=== Objective ===
List each line of the data below that contains the string "external", matching uppercase and lowercase letters exactly.

=== Entries ===
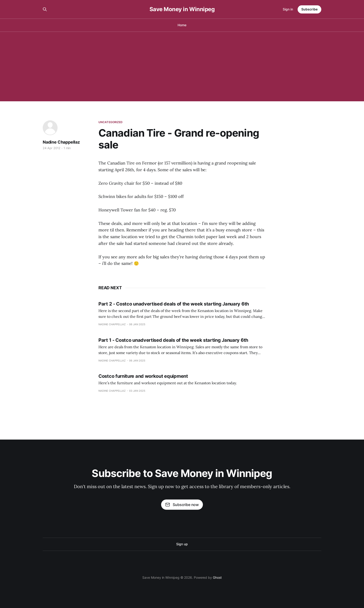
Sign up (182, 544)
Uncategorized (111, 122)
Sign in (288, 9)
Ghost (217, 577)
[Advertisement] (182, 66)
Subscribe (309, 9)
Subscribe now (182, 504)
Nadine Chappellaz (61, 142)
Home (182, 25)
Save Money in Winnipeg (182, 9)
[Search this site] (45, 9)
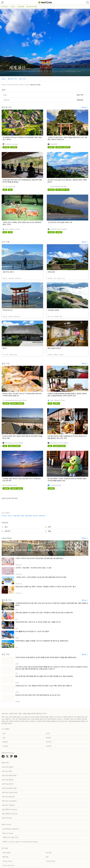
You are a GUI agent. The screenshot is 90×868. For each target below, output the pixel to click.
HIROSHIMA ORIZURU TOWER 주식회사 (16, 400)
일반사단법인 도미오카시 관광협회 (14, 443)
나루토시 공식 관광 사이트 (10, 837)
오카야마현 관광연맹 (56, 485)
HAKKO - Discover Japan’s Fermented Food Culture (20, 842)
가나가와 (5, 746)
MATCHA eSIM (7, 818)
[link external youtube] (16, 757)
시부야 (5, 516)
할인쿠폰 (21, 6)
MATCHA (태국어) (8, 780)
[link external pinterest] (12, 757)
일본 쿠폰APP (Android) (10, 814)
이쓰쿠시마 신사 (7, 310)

=== The answer ===
[link external youtube] (16, 757)
[link external pinterest] (12, 757)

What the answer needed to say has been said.